= TASK SET =
• A. Reproduce the section of the money management marketing passage starting at "Is access to" and ending at "the firm’s products.".
• B. Answer these questions from the money management marketing passage:
(i) What two things is the typical money management firm known for?
(ii) What are the two parts of marketing it names?
(iii) What does communications marketing include, from sales presentations to the press?

= SOURCE EXCERPT =

━━━

You face a marketing challenge: Will you take the action needed to turn your firm into a Brand or will you allow it to be thought of as a Commodity?

The typical money management firm is only known for two things: the pigeonhole category its product is in, whether it’s correctly classified or not; and its most recent performance. These firms are perceived to be no more than commodities, and you don’t want to be one of them.

What enables one money manager to grow and retain assets while a competitor can’t?

Is performance the sole answer? Of course not. If that were so there would be but a fraction of the number of money management firms there are. While performance is a significant ingredient in the formula for success in attracting assets, it is just part of the equation.

Is access to distribution channels the key to success? That’s important, too, but just because a money management firm’s products are available through a distribution channel doesn’t make demand pull exist for those products or mean that the channel is proactively soliciting for investors in the firm’s products.

Marketing is the other major factor that impacts a money management firm’s ability to grow and retain assets. Marketing does more than “get the word out”. It’s what gives a firm its identity and positions it in the eyes of the marketplace of investors, advisors and the media. When marketing is given short shrift by a money management firm, its ability to attract and retain assets suffers.

Two parts to your marketing
There are two parts to marketing: sales marketing and communications marketing. Sales marketing is about the process of selling to prospects and their advisors. A salesperson or team, whether in-house, third-party marketers or broker/advisors, is identifying prospects, making contact, giving face-to-face presentations and managing follow up throughout the selling cycle for turning prospects into investors. But what is it that the target audiences are told? That’s communications marketing.

While good communications marketing can’t help improve your investment performance, it can help you have higher impact selling.

What does a firm’s communications marketing consist of? The storylines and language it uses in its verbal and written contacts with clients, prospects and those who influence them.

Communications marketing is what is used to get people to buy into the investment products the firm is selling and the process it uses to manage money. This includes everything from sales presentations and brochures, to letters to investors, to interactions with the press.

━━━

= DATA SECTION =
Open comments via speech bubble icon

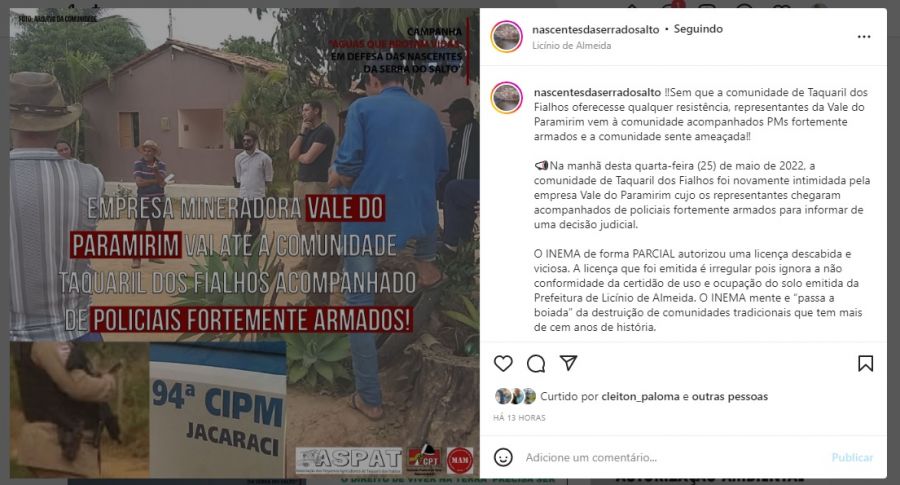(536, 363)
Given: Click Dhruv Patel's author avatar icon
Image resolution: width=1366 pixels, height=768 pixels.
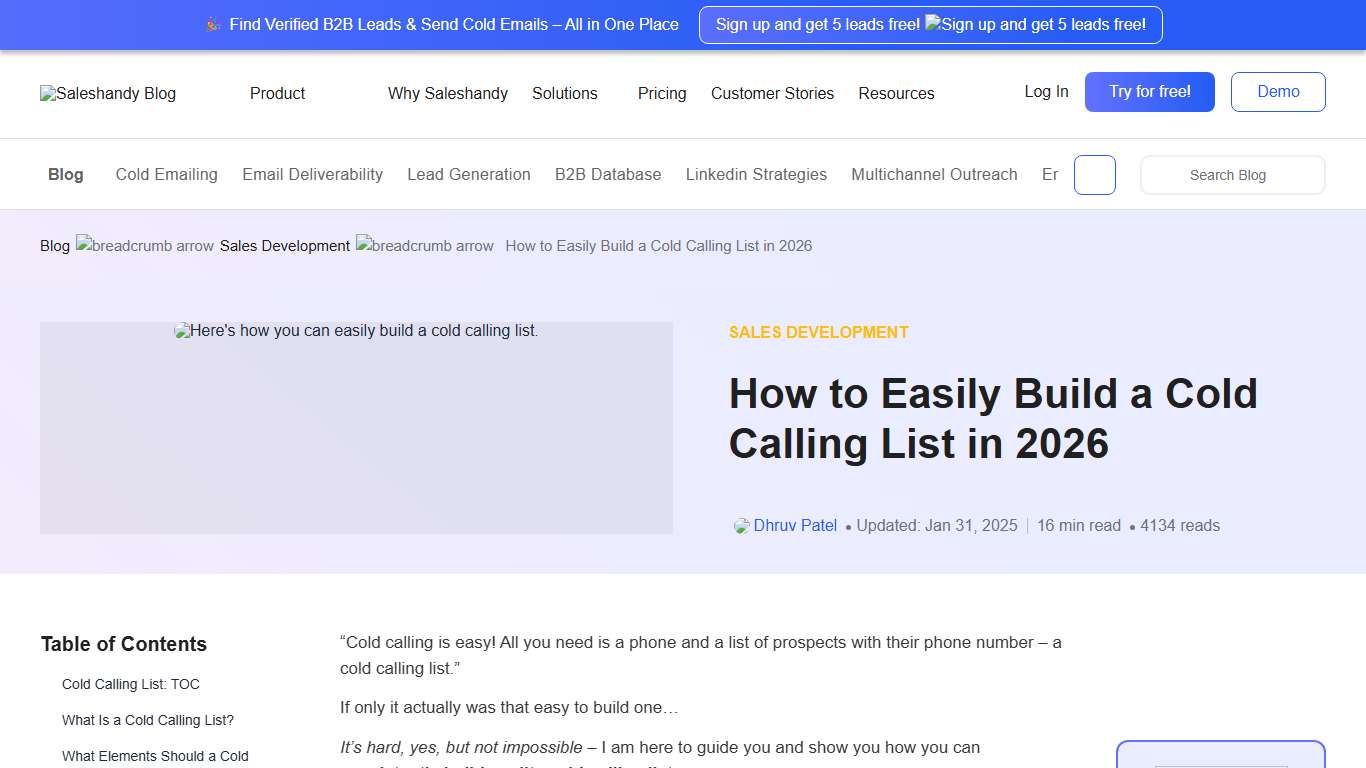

━━━

= TASK ANSWERS =
• A.
Is access to distribution channels the key to success? That’s important, too, but just because a money management firm’s products are available through a distribution channel doesn’t make demand pull exist for those products or mean that the channel is proactively soliciting for investors in the firm’s products.

• B.
(i) The pigeonhole category its product is in, and its most recent performance.
(ii) Sales marketing and communications marketing.
(iii) Sales presentations and brochures, letters to investors, and interactions with the press.